Comparison of Deep Learning and Classical Machine Learning Algorithms to Predict Post-operative Outcomes for Anterior Cervical Discectomy and Fusion Procedures with State-of-the-art Performance
Journal Paper/Review - Sep 21, 2022
Rodrigues Adrian J, Schonfeld Ethan, Varshneya Kunal, Stienen Martin N., Staartjes Victor E, Jin Michael C, Veeravagu Anand
Due to Anterior cervical discectomy and fusion (ACDF) popularity, it is important to predict post-operative complications, unfavorable 90-day readmissions, and 2-year re-operations to improve surgical decision making, prognostication and planning.
SUMMARY OF BACKGROUND DATA
Machine learning has been applied to predict post-operative complications for ACDF; however, studies were limited by sample size and model type.
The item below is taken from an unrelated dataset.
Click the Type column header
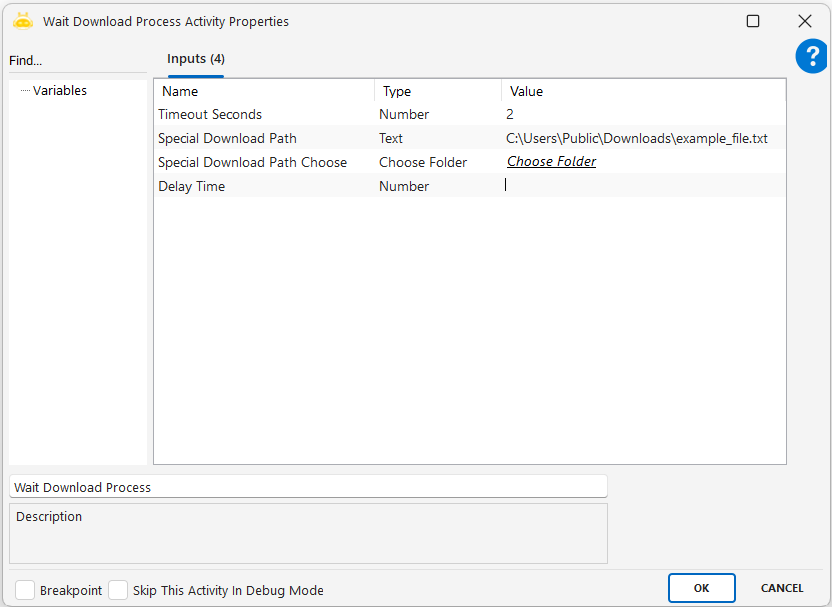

These studies achieved 0.70 AUC. Further approaches, not limited to ACDF, focused on specific complication types, and resulted in AUC between 0.70-0.76.
The IBM MarketScan Commercial Claims and Encounters Database and Medicare Supplement were queried from 2007-2016 to identify adult patients who underwent an ACDF procedure (N=176,816). Traditional machine learning algorithms, logistic regression, support vector machines, were compared with deep neural networks to predict: 90-day post-operative complications, 90-day readmission, and 2-year reoperation. We further generated random deep learning model architectures and trained them on the 90-day complication task to approximate an upper bound. Lastly, using deep learning, we investigated the importance of each input variable for the prediction of 90-day post-operative complications in ACDF.
For the prediction of 90-day complication, 90-day readmission, and 2-year reoperation, the deep neural network-based models achieved area under the curve (AUC) of 0.832, 0.713, and 0.671. Logistic regression achieved AUCs of 0.820, 0.712, and 0.671. SVM approaches were significantly lower. The upper bound of deep learning performance was approximated as 0.832. Myelopathy, age, HIV, previous myocardial infarctions, obesity, and documentary weakness were found to be the strongest variable to predict 90-day post-operative complications.
The deep neural network may be used to predict complications for clinical applications after multi-center validation. The results suggest limited added knowledge exists in interactions between the input variables used for this task. Future work should identify novel variables to increase predictive power.